* [INSTRUCTIONS TO FOLLOW]:
Reproduce all of the records below word for word, omitting the pictures.

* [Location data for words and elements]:
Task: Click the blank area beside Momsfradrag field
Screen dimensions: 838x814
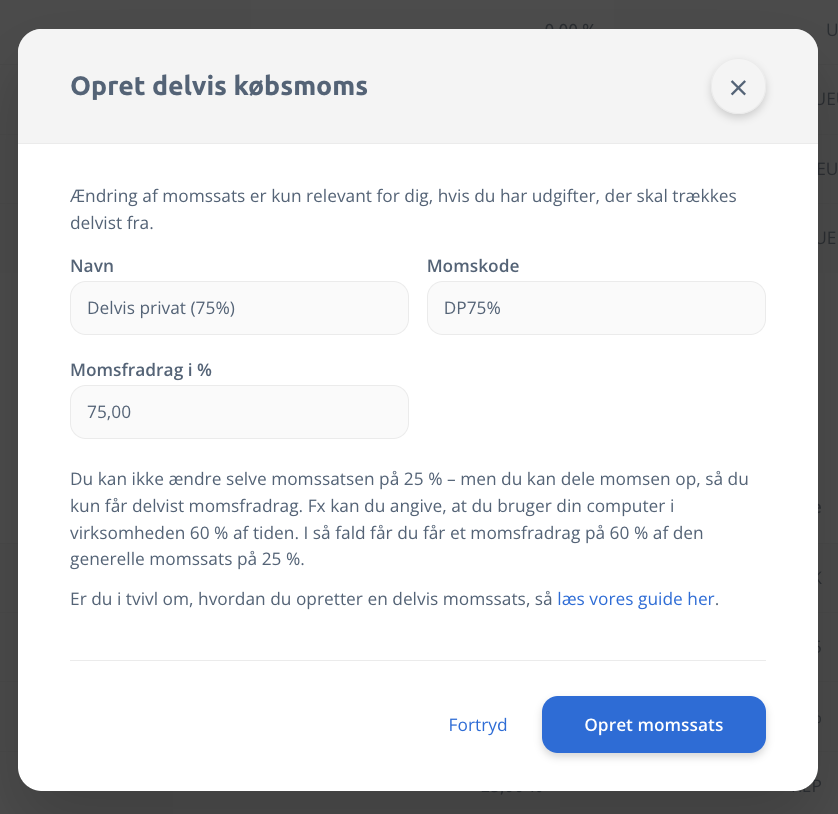Action: (596, 412)
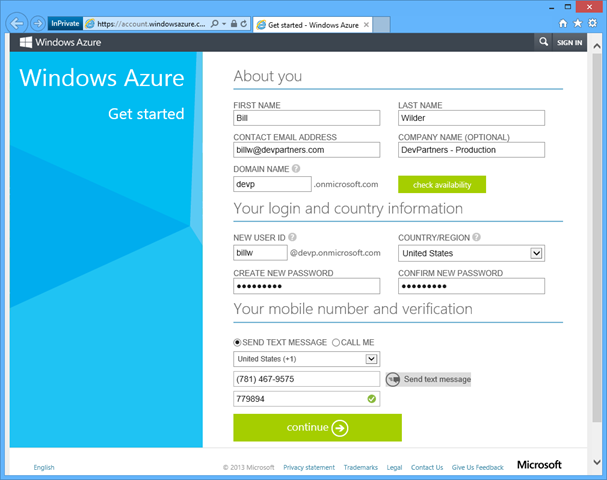Select the Call Me radio option
The width and height of the screenshot is (607, 480).
(336, 342)

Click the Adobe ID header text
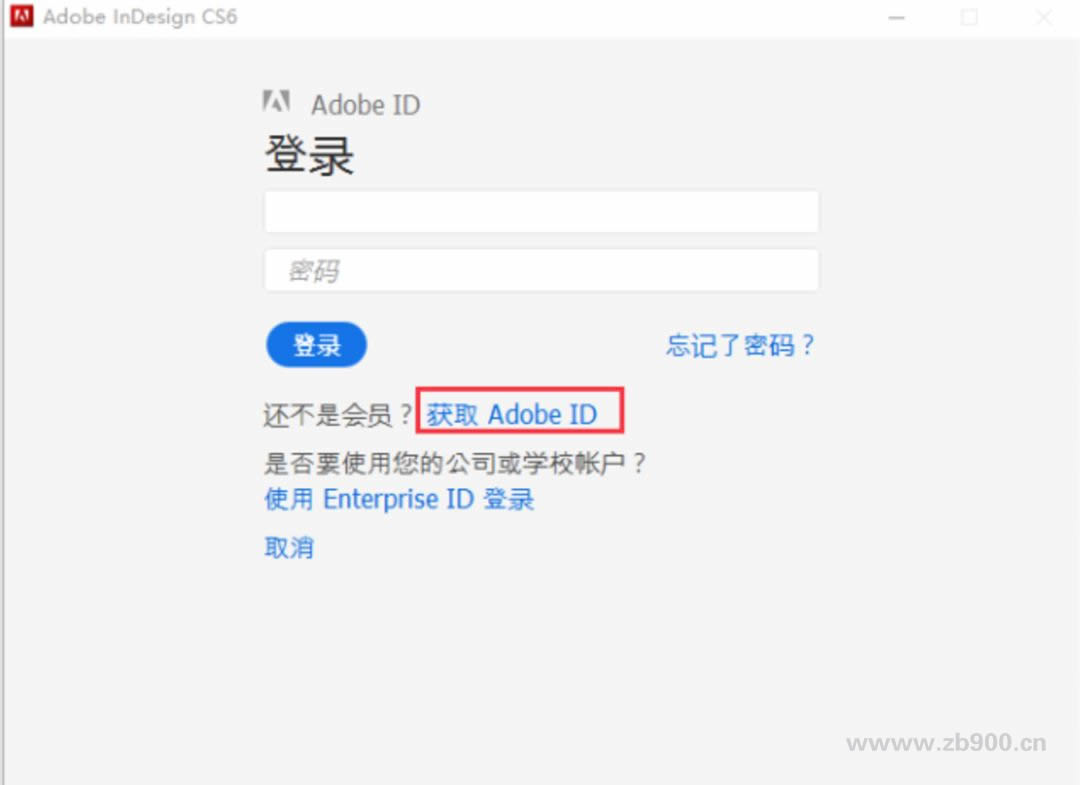(x=366, y=105)
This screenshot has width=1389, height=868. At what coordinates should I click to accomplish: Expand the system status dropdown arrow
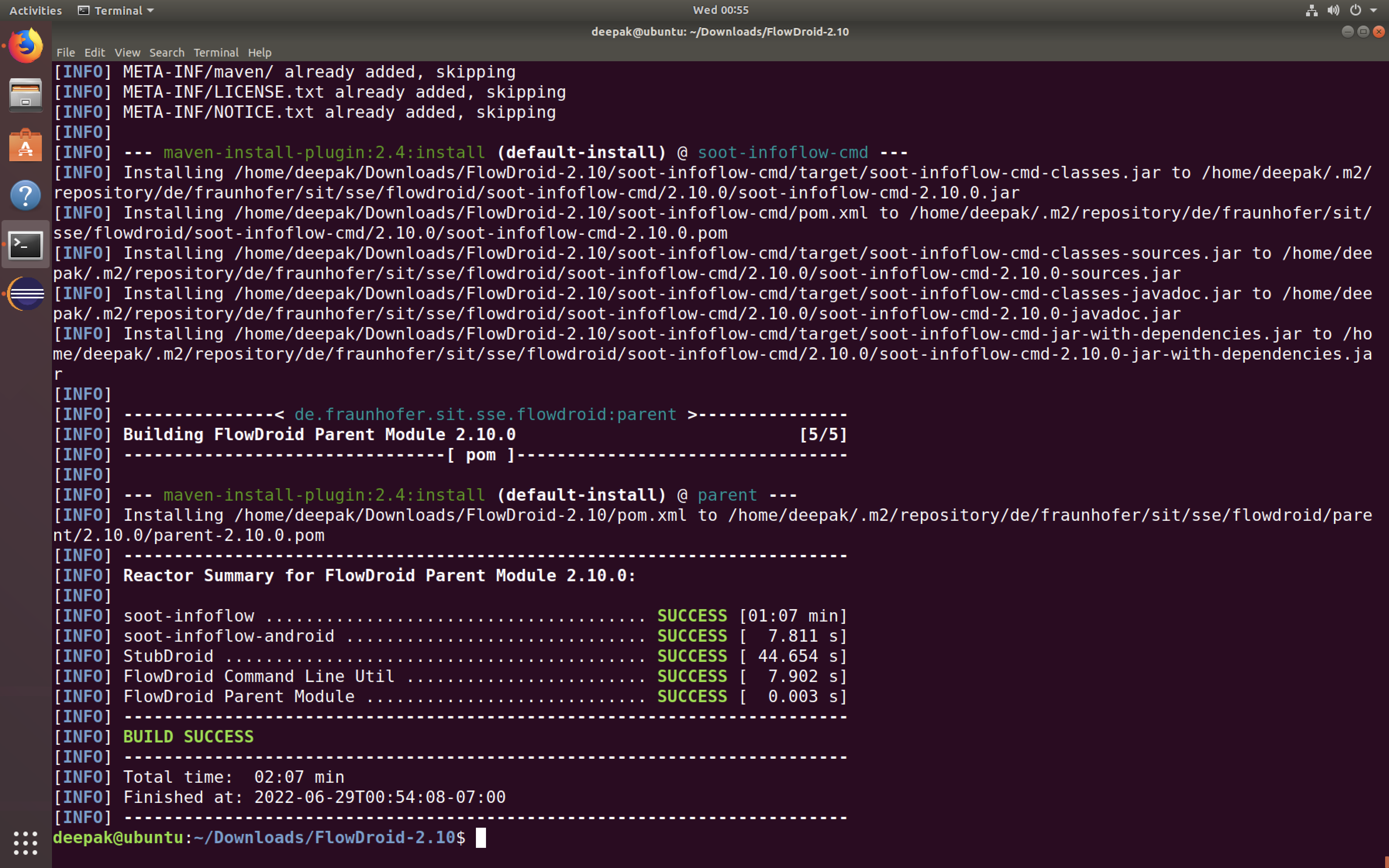1373,10
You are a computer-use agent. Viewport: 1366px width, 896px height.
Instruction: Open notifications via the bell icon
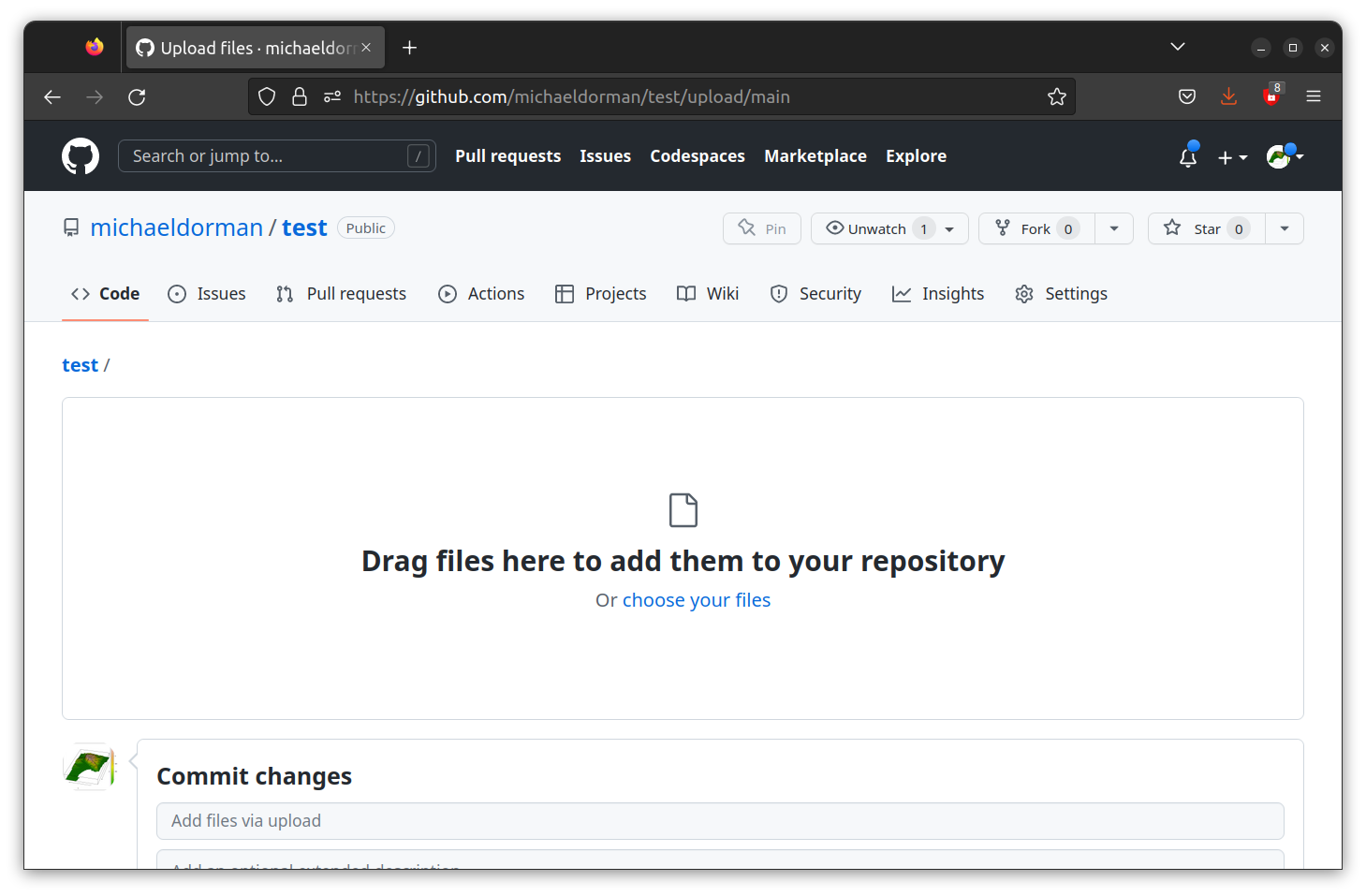tap(1186, 157)
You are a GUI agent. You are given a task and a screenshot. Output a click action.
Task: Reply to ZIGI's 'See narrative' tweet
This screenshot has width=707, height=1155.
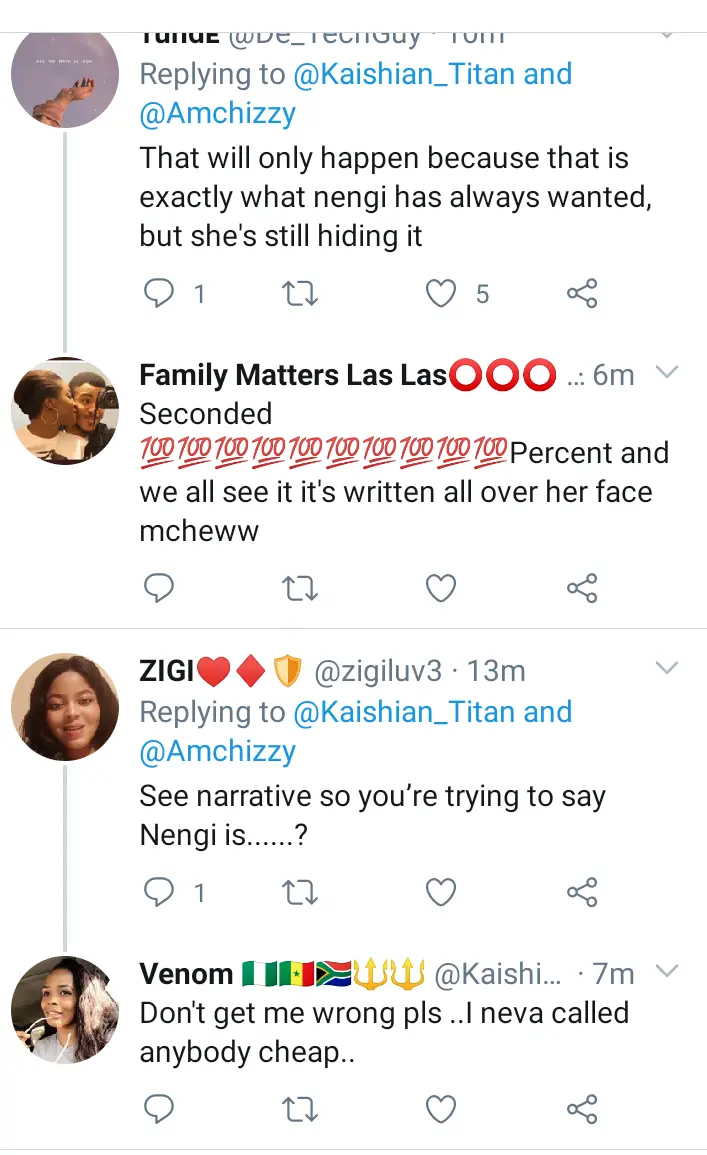click(x=159, y=891)
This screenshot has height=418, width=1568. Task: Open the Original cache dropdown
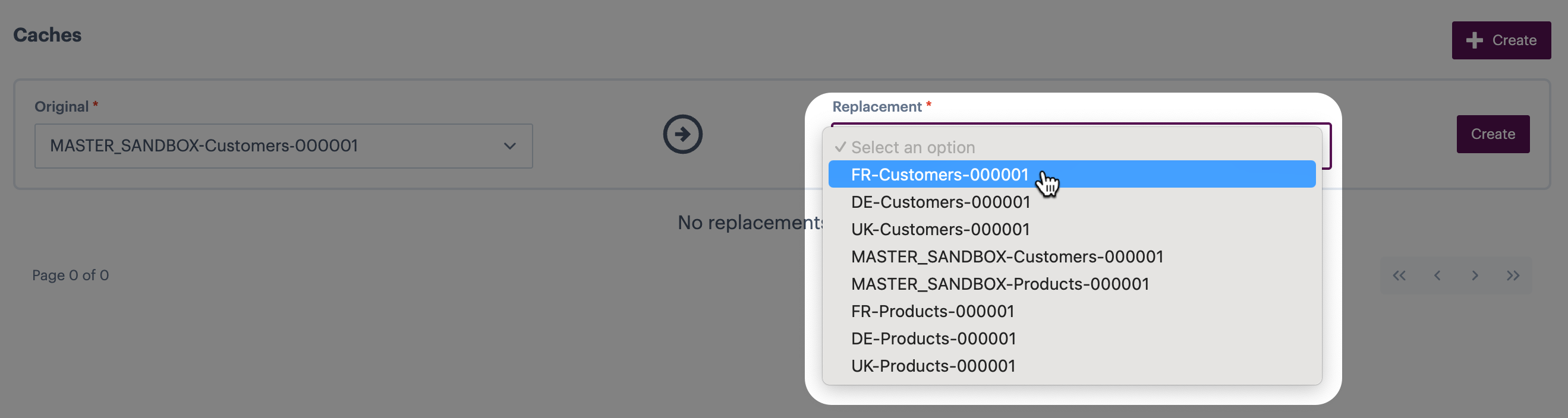pyautogui.click(x=283, y=146)
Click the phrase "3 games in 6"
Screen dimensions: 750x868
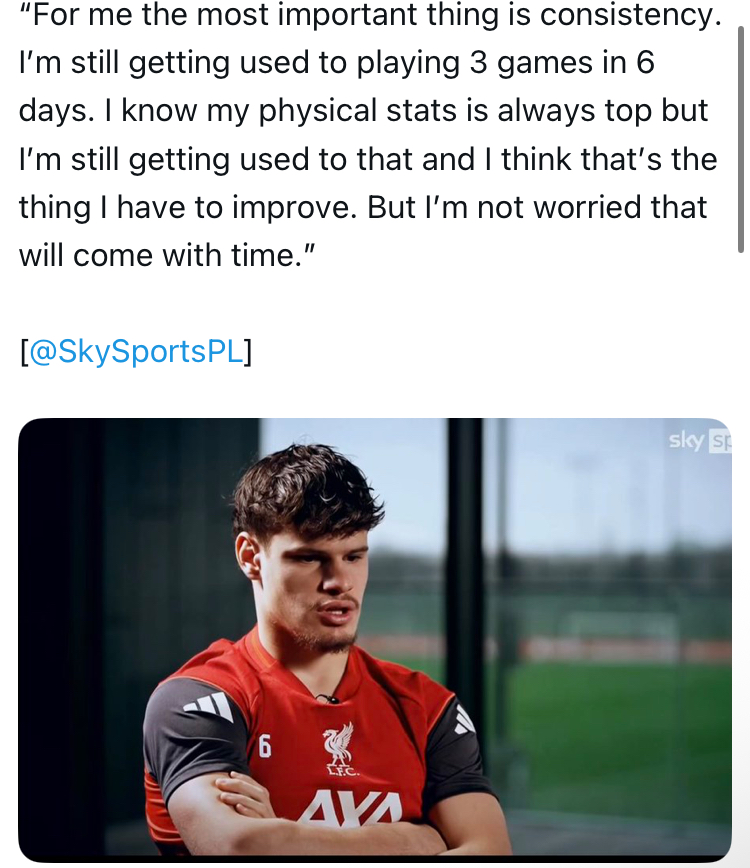tap(562, 63)
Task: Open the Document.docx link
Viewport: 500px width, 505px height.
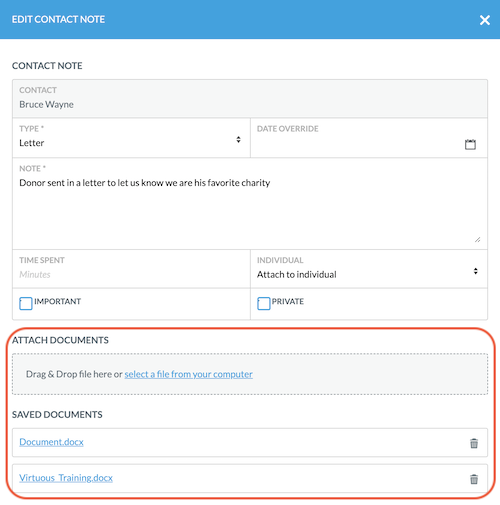Action: tap(51, 442)
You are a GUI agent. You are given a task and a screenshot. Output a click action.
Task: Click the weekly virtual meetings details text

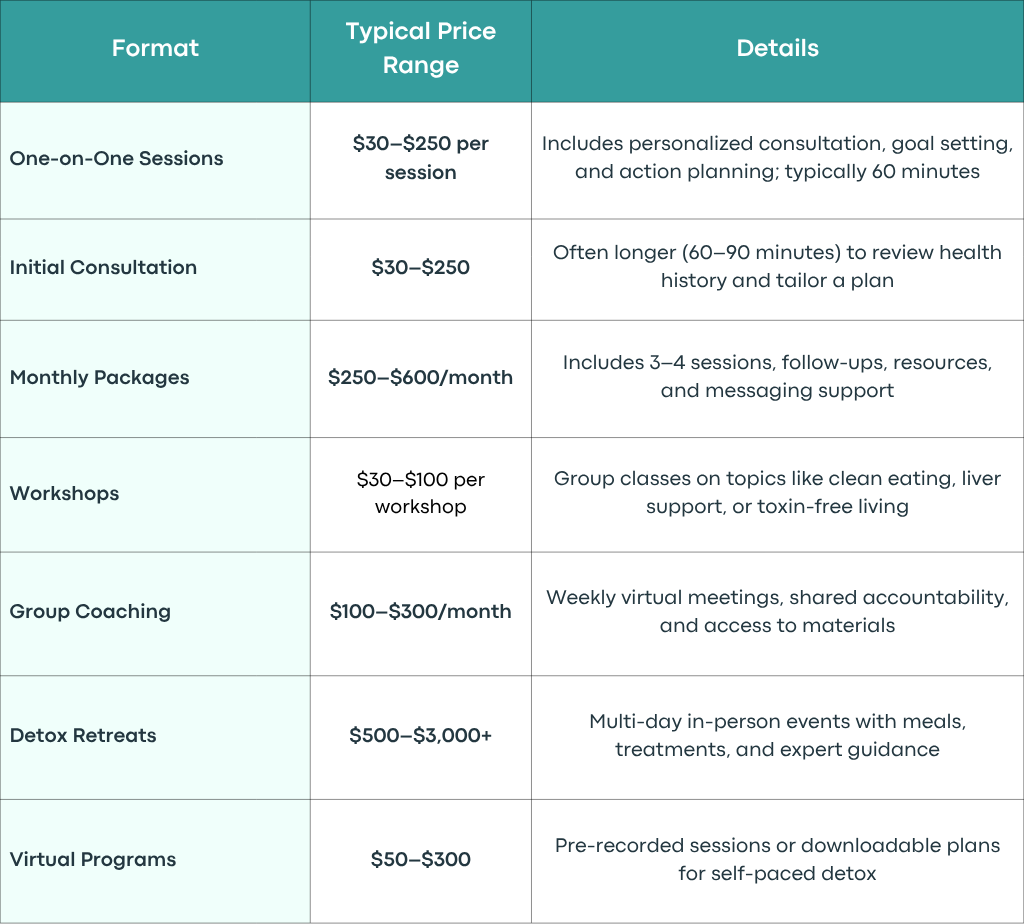click(777, 611)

* [FINISHED ANSWER]:
Task: Click the blank area beside Momsfradrag field
Screen dimensions: 838x814
Action: (596, 412)
Select the Call Me radio option
The width and height of the screenshot is (607, 480).
(336, 342)

Click the Adobe ID header text
(x=366, y=105)
This screenshot has width=1389, height=868. At what coordinates should I click to accomplish: Expand the system status dropdown arrow
1373,10
You are a computer-use agent. Viewport: 1366px width, 896px height.
Instruction: Open notifications via the bell icon
tap(1186, 157)
You are a GUI agent. You are given a task and a screenshot. Output a click action.
Task: Reply to ZIGI's 'See narrative' tweet
This screenshot has width=707, height=1155.
click(x=159, y=891)
This screenshot has height=418, width=1568. Task: Open the Original cache dropdown
pyautogui.click(x=283, y=146)
Click the phrase "3 games in 6"
Screen dimensions: 750x868
tap(562, 63)
Task: Open the Document.docx link
Viewport: 500px width, 505px height.
Action: tap(51, 442)
You are a GUI agent. You are given a task and a screenshot. Output a click action.
Task: Click the weekly virtual meetings details text

click(777, 611)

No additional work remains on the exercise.